REQUIREMENT. Copy out without any changes the entries from the line containing "897x598 pixels." through the last line of the entries, including both ends and nothing else.

Source data:
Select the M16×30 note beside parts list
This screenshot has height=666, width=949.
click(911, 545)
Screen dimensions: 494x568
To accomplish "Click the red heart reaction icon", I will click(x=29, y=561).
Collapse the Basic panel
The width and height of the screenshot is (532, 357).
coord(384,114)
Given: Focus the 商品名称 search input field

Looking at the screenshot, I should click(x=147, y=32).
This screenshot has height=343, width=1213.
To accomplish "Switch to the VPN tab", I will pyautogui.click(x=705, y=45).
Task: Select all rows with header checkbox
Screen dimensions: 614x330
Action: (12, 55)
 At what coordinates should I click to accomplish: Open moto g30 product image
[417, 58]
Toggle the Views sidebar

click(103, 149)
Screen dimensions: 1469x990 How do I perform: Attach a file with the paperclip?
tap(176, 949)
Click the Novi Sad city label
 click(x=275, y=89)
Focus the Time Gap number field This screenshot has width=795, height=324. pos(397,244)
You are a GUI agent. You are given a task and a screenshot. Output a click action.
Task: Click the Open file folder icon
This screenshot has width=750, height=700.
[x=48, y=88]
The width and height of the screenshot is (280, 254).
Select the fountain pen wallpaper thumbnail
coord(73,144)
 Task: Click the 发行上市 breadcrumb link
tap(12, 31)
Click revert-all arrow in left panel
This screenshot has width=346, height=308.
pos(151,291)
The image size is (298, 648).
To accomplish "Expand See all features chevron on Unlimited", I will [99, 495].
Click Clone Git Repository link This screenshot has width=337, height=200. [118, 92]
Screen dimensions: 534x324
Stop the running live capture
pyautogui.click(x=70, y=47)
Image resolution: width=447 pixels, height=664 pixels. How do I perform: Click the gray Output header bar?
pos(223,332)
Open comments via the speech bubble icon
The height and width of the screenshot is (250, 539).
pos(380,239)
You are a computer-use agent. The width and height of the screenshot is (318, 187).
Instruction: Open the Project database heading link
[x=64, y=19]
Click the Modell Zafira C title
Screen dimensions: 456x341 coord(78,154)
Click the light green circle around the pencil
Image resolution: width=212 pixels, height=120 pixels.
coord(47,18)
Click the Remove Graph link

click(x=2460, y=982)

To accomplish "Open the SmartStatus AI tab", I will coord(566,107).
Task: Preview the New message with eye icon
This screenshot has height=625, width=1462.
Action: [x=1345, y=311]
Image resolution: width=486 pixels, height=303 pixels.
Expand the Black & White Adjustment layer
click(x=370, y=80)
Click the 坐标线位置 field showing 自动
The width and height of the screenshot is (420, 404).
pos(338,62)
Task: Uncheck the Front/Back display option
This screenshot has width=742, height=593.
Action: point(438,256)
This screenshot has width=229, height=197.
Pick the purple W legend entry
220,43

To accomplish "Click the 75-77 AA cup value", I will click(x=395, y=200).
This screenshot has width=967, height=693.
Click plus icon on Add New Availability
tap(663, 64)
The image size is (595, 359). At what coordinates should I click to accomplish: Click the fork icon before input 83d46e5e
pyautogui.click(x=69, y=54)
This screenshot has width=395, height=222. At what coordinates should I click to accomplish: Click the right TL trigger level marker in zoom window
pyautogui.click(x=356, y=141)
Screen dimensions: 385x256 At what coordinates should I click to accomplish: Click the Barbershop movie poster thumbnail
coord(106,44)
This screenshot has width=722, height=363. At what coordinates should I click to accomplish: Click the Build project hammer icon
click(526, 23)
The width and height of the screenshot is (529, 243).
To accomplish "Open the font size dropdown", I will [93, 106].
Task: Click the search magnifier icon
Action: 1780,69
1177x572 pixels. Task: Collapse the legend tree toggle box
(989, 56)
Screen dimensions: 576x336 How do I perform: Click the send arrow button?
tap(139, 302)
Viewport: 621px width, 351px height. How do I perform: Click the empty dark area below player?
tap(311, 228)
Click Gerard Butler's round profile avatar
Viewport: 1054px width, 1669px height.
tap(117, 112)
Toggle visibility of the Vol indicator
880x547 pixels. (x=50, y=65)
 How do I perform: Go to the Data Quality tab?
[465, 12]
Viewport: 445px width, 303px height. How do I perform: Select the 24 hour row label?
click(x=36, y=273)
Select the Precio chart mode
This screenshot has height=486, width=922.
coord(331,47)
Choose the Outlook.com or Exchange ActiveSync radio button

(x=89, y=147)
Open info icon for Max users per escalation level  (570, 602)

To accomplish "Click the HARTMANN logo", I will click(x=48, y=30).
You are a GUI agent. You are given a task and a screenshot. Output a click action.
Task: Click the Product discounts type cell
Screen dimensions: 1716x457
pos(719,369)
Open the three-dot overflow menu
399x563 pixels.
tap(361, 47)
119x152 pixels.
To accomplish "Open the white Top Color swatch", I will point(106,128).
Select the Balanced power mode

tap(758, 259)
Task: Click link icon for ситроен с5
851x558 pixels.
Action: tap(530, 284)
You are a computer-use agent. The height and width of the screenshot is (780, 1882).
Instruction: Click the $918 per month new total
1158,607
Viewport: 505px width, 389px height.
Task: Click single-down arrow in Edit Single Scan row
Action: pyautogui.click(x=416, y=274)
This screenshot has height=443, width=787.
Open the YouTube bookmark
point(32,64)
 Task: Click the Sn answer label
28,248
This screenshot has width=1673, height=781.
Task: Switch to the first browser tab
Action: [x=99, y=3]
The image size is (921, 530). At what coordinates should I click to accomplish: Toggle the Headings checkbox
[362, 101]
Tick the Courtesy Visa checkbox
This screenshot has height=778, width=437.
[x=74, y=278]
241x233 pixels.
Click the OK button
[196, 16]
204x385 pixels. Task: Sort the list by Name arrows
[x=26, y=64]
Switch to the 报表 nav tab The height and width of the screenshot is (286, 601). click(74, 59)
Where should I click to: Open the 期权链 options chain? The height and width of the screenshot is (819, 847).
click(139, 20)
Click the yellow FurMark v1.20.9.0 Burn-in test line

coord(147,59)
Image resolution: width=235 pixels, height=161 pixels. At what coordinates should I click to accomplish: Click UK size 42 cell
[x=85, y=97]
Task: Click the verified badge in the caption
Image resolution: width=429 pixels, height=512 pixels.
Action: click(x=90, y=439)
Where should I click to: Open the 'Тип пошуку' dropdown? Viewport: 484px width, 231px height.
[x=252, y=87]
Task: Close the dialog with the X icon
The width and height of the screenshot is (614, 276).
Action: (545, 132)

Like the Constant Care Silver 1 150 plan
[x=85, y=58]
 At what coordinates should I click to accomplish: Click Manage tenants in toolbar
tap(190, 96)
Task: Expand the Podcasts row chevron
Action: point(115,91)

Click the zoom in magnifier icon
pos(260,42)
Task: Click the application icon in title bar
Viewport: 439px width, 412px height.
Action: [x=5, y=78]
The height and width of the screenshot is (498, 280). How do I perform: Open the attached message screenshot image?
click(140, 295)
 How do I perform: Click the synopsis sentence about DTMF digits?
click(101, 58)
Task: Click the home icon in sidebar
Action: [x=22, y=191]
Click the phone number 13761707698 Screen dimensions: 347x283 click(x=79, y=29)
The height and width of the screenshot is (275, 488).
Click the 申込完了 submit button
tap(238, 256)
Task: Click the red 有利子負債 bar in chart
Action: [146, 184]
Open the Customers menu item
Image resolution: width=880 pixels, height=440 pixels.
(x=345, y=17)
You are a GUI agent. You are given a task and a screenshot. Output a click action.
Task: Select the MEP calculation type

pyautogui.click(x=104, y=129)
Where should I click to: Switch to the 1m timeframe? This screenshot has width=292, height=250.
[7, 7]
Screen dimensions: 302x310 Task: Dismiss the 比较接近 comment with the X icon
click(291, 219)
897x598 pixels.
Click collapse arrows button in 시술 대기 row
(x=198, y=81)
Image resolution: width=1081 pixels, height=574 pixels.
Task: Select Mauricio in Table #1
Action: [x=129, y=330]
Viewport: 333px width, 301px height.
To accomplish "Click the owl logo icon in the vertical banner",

TASK SOLUTION.
897x598 pixels.
Click collapse arrows button in 시술 대기 row
(x=198, y=81)
Image resolution: width=1081 pixels, height=574 pixels.
Task: Select Mauricio in Table #1
Action: [x=129, y=330]
Viewport: 333px width, 301px height.
To accomplish "Click the owl logo icon in the vertical banner",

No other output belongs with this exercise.